Exercise input: Begin
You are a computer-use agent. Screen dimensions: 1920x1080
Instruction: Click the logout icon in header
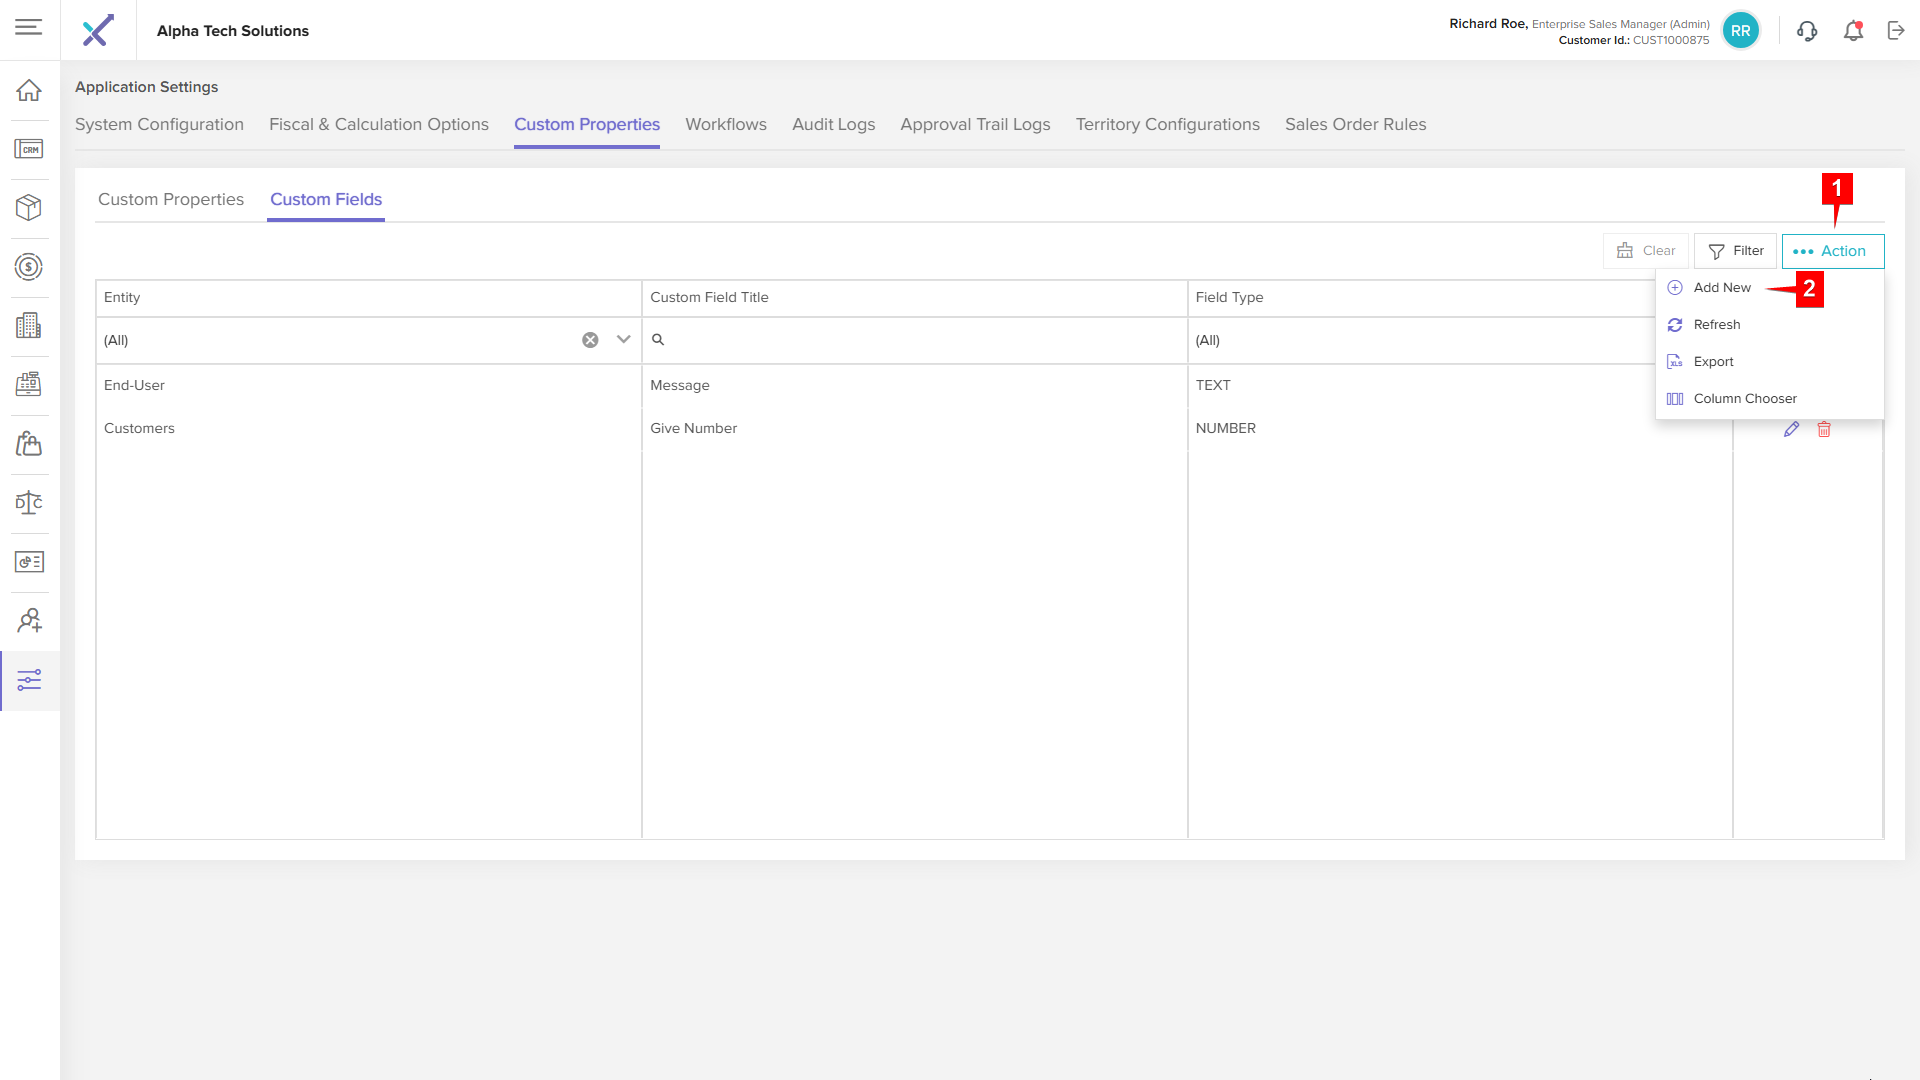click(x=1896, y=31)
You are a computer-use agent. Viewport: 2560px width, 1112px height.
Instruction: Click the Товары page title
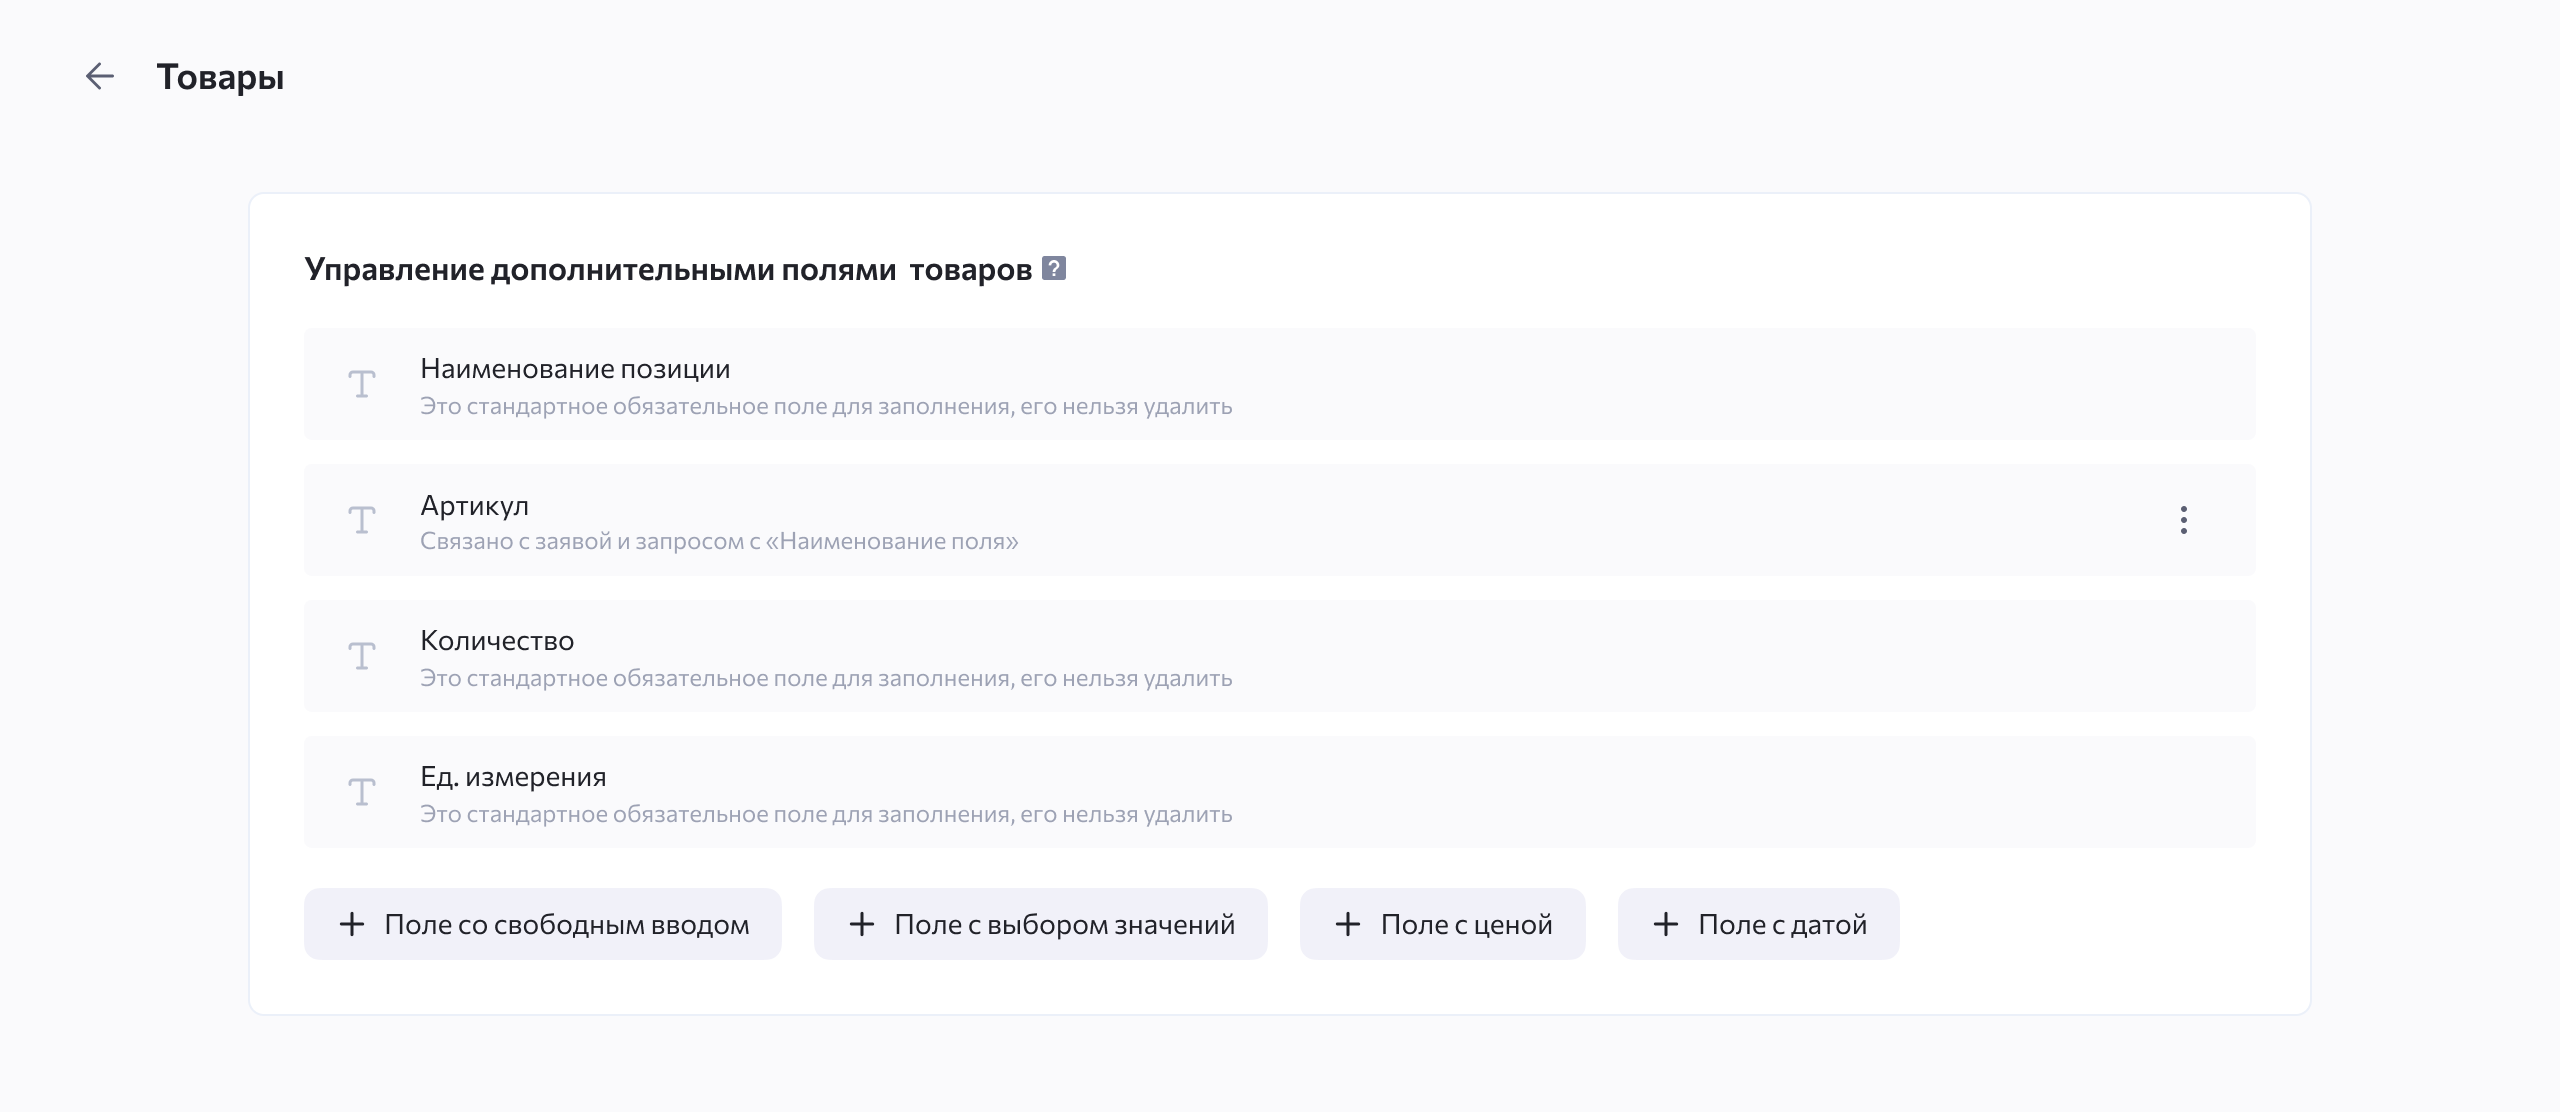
Exercise input: End
Exercise input: Begin
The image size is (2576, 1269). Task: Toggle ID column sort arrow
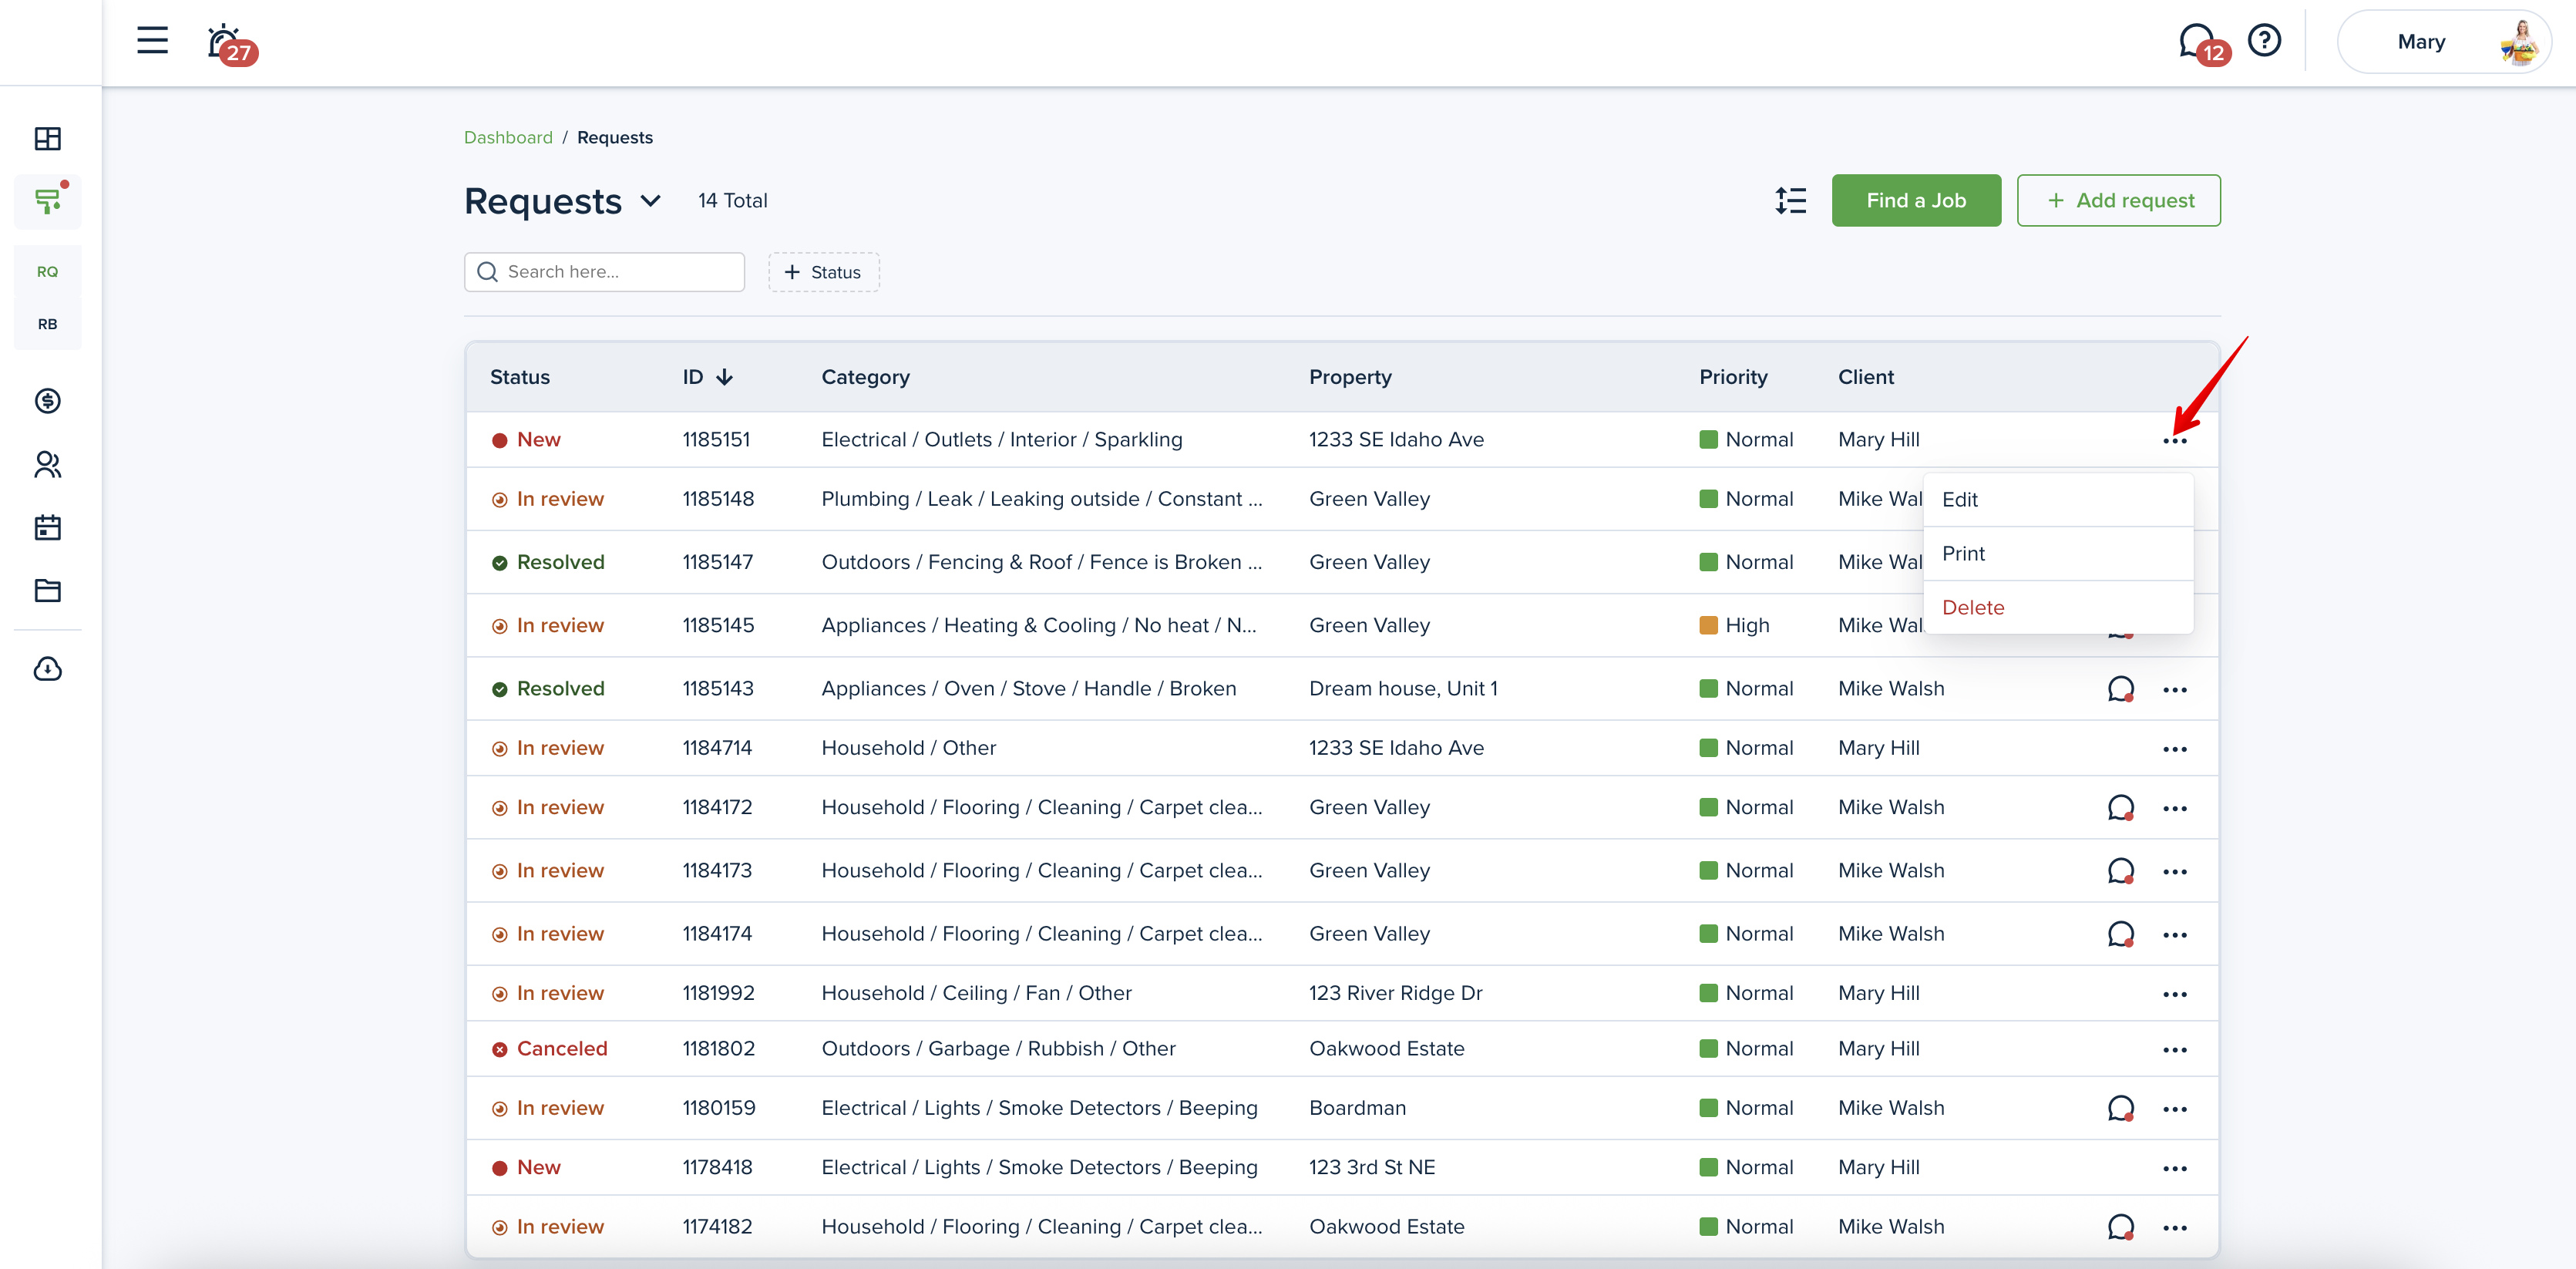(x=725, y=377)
Exercise input: End
Your instructions - Here the output must be the lines above from the line with "You are a computer-use agent. Viewport: 2560px" to the line with "Instruction: Click the Товары page title", both included, duplicated word for word and nothing else.

Problem solution -
You are a computer-use agent. Viewport: 2560px width, 1112px height.
Instruction: Click the Товары page title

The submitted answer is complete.